> **Written tasks**
- A) Echo the passage on SrAl₂O₄ verbatim, covering everything from "It is clear" down to "440 nm is different.".
- B) Answer the following from the SrAl₂O₄ passage:
(i) Which band did Ning et al. assign to Eu²⁺ at Sr(2)?
(ii) At which two temperatures were the XRD spectra of undoped SrAl₂O₄ recorded?
(iii) At what temperature, and in what atmosphere, was that undoped SrAl₂O₄ annealed?
- C) In one to three sentences, explain why the SrAl₂O₄ passage concludes that the hypothesis regarding SrAl₂O₄ without Ca has been shown to be false.

> **Passage given**
start
A second issue is the discrepancy between the alternative hypothesis, presented above, and the assignment of the 440 nm band to Eu²⁺ at Sr(2) by Ning et al. [45] based on a multi-configurational ab initio study. It would be interesting to extend these calculations to Eu²⁺ positioned at the three alkaline earth sites in the P2₁/n lattice (CaAl₂O4 lattice) for SrAl₂O₄. Although the alternative hypothesis put forward here cannot (elegantly) explain the results of Bierwagen et al. [49], we suggest that XRD-analyses of SrAl₂O₄ at low temperatures should be done to resolve the issues discussed above.

It is clear that the hypothesis about the nature of the low temperature p3 band in SrAl₂O₄ presented above can easily be tested by XRD at low temperature. We have recorded XRD-spectra of undoped SrAl₂O₄ annealed at 1350°C in H₂/N₂ at 100 K and 290 K. The result was that there was hardly any difference between these patterns and the conclusion must be that the hypothesis regarding SrAl₂O₄ without Ca has been shown to be false. This conclusion does not affect the result presented in Fig. 8, which presents a fair correspondence between the MCCa content and the radiance of the p3 profile in the Sr_0.99-xCa_xEu_0.01Al₂O₄ compounds. In other words, although the similarity between the p3 profiles in Figs. 6(b) and 7(a) is striking, the nature of the two bands at 440 nm is different.
end
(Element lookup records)
start
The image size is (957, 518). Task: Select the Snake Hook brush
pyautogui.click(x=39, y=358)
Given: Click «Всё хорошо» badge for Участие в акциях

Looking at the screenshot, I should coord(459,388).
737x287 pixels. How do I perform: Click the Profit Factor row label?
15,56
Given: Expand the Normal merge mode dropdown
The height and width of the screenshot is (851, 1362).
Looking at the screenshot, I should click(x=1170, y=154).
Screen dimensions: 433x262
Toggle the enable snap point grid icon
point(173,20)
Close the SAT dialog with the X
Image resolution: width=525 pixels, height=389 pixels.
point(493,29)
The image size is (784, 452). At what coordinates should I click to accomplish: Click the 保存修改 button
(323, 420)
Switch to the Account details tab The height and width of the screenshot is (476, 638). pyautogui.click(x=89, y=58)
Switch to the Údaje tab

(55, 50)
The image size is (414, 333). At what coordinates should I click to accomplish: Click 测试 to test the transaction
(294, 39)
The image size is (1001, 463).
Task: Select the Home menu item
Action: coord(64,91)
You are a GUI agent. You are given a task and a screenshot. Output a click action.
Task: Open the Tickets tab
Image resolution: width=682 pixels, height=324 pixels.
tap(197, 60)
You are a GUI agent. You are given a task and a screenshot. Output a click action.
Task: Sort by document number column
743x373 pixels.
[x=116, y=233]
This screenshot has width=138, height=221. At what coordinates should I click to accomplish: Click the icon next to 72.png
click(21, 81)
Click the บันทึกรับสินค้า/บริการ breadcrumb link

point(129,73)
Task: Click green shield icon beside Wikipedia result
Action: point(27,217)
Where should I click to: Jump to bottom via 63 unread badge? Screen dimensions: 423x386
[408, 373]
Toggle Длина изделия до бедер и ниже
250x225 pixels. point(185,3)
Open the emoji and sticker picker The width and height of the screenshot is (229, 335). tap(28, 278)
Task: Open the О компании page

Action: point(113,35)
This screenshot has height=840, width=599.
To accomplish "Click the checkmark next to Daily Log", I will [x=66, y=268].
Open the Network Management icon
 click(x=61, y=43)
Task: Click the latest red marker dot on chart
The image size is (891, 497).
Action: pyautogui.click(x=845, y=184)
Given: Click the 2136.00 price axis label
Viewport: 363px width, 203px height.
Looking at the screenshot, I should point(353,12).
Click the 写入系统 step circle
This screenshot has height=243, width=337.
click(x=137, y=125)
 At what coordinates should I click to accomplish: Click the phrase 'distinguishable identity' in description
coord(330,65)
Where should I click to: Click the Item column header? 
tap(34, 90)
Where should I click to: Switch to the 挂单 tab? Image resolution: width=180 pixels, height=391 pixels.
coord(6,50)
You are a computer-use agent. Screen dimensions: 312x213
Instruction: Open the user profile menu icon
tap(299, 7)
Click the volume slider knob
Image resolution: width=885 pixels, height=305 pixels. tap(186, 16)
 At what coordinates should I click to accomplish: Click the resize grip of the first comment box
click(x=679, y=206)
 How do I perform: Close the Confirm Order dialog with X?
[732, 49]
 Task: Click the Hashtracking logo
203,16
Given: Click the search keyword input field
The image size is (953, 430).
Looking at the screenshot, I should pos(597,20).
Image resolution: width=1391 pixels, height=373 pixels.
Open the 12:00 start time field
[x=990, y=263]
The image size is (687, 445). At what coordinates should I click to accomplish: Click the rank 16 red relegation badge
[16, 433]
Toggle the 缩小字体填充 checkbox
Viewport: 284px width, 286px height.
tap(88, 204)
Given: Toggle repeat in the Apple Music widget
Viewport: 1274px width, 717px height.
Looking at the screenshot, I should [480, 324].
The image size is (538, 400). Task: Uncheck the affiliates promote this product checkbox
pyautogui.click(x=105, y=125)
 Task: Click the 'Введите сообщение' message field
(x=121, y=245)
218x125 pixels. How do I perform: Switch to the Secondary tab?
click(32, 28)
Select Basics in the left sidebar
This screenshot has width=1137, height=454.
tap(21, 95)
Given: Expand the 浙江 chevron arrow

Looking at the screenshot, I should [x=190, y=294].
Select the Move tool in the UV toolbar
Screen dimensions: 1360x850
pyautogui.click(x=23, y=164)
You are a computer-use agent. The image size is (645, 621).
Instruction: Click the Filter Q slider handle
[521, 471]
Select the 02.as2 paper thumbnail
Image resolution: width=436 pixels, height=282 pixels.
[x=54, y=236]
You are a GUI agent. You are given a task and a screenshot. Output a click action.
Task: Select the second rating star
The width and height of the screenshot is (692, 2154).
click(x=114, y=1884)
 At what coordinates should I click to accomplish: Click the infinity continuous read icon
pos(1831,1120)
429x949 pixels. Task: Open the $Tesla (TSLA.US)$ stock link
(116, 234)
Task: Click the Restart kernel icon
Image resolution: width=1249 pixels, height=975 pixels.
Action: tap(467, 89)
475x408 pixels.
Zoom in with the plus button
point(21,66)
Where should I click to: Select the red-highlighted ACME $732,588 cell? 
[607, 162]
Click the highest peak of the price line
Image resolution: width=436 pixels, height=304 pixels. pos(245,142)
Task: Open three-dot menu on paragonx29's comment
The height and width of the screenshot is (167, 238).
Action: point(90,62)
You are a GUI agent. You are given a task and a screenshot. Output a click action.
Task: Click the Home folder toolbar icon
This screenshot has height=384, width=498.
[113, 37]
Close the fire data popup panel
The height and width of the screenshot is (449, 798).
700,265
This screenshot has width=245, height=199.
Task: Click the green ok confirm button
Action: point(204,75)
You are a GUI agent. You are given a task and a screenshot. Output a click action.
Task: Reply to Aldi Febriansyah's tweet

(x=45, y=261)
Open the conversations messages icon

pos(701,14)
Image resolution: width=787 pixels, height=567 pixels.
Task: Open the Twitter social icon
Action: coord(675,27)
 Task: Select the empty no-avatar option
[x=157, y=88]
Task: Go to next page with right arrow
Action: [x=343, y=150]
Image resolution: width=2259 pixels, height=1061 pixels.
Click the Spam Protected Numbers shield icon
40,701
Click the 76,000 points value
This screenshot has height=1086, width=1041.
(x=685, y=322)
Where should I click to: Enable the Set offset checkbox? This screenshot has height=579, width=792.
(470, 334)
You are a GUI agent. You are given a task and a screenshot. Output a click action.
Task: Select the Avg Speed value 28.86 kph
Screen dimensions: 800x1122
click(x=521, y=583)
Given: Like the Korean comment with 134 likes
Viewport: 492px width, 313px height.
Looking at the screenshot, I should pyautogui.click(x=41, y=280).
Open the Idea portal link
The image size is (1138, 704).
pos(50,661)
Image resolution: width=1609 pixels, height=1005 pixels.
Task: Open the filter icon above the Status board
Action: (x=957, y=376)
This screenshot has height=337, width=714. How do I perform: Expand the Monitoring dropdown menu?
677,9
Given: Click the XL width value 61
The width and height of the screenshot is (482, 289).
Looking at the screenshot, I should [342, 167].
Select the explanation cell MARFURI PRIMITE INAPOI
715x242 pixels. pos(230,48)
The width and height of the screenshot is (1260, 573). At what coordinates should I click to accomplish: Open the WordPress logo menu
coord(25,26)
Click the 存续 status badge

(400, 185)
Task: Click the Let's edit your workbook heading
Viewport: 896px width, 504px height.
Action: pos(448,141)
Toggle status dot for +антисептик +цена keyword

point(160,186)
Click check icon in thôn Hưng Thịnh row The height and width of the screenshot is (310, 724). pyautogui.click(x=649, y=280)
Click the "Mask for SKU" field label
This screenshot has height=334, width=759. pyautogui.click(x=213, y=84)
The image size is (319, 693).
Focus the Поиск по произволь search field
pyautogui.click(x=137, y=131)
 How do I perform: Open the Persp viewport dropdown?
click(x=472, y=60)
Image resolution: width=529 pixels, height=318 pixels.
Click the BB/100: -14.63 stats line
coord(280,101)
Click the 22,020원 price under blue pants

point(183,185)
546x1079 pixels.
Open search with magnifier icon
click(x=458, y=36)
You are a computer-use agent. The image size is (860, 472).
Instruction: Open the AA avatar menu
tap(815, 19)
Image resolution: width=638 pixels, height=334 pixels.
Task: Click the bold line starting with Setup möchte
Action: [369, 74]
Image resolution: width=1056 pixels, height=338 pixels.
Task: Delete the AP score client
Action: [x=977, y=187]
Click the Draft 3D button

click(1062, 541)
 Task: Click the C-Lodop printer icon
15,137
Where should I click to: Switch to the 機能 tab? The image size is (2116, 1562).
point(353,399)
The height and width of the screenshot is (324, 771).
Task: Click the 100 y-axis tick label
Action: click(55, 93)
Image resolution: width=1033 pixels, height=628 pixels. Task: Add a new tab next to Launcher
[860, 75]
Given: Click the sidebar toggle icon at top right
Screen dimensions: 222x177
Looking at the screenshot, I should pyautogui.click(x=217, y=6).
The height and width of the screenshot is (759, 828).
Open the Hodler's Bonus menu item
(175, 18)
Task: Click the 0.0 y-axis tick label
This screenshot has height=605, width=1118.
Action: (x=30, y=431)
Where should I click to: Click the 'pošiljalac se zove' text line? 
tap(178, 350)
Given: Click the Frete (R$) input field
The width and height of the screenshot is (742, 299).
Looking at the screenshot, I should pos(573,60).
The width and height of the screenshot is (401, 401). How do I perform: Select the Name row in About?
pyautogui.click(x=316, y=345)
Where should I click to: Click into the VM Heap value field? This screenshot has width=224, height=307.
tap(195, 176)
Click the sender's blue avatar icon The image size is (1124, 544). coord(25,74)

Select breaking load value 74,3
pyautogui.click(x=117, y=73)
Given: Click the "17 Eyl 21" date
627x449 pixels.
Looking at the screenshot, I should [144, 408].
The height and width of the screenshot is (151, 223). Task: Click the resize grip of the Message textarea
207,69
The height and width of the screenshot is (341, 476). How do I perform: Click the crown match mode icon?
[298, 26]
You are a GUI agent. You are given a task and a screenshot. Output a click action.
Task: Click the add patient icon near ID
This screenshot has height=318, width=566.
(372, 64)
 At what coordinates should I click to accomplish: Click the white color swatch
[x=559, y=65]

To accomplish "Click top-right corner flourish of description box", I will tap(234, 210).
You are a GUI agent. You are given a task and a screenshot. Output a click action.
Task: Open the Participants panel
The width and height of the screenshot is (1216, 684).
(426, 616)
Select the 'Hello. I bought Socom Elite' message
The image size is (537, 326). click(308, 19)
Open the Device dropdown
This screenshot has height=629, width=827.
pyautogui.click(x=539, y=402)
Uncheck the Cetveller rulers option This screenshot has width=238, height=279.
end
> **Task answers**
- A)
It is clear that the hypothesis about the nature of the low temperature p3 band in SrAl₂O₄ presented above can easily be tested by XRD at low temperature. We have recorded XRD-spectra of undoped SrAl₂O₄ annealed at 1350°C in H₂/N₂ at 100 K and 290 K. The result was that there was hardly any difference between these patterns and the conclusion must be that the hypothesis regarding SrAl₂O₄ without Ca has been shown to be false. This conclusion does not affect the result presented in Fig. 8, which presents a fair correspondence between the MCCa content and the radiance of the p3 profile in the Sr_0.99-xCa_xEu_0.01Al₂O₄ compounds. In other words, although the similarity between the p3 profiles in Figs. 6(b) and 7(a) is striking, the nature of the two bands at 440 nm is different.

- B)
(i) The 440 nm band.
(ii) 100 K and 290 K.
(iii) At 1350°C in H₂/N₂.

- C) XRD spectra of undoped SrAl₂O₄ were recorded at 100 K and at 290 K. Hardly any difference appeared between the two patterns, so the low-temperature XRD test of the hypothesis about the p3 band did not support it.